Pre-announcement of security hotfix releases celo-blockchain 1.1.1 and 1.2.2 and 'Churrito hardfork'

Although Celo shares some blockchain code with Ethereum, a bug that caused outages today on Ethereum mainnet is not expected to cause similar issues with Celo. However, the issue will be fixed, and if you run a Celo validator or full node we strongly recommend you upgrade within one month.

Surprise! You were expecting Donut to be Celo’s first hard-fork. cLabs is proposing we slip in a little one ahead of this one. It’ll be Churrito and we are targeting 1 month from today. We were notified recently of a consensus issue in Geth that is also present in the celo-blockchain codebase. This issue caused consensus failure between patched and unpatched Geth versions on Ethereum’s Mainnet this morning.

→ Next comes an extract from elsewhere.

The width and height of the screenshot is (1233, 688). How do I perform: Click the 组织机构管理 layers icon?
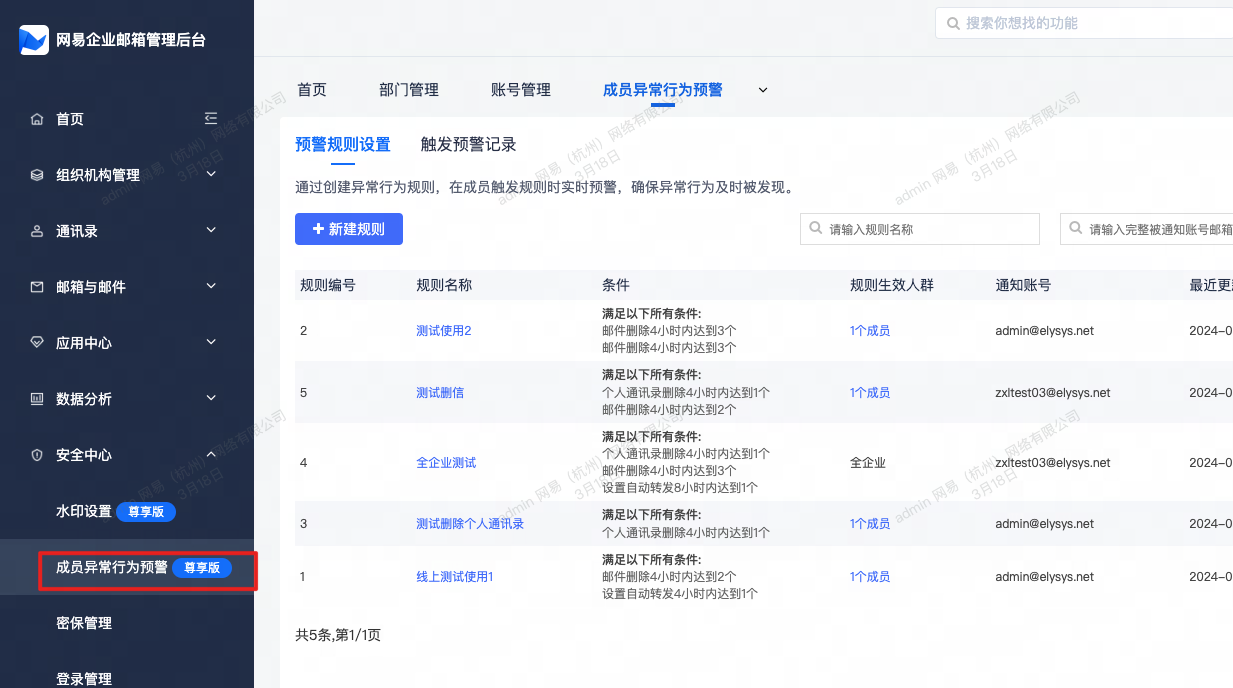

Having analyzed the issue in detail, we have determined that Celo is not currently at risk of a consensus failure. The celo-blockchain versions active on the Celo network behave consistently, and will not desync even if this issue is exploited. We have no reason to believe the current EVM behavior poses a risk to user funds.

We have drafted an update to celo-blockchain to conform to Ethereum’s current EVM behavior in a hardfork we’re affectionately calling Churrito. During tomorrow’s Celo All-Core Dev Call we will discuss the Churrito specification with the community. Assuming we reach rough consensus, we intend to activate Churrito within 1 month.

Please pay attention to the announcements channel on Discord and Forum as well as Celo Signal emails as we announce new celo-blockchain releases that address these two issues. We will also be coordinating directly with stakeholders to upgrade their nodes prior to the hardfork block activation.

In addition, we are also aware of Google releasing a patch for the security release (CVE-2020-28362) for Golang, in the form of Go v1.15.5 and v1.14.12. We will be releasing new binaries and Docker images compiled using Go v1.14.12.

Thank you to the Celo community for taking this proactive approach to keeping the network safe and secure.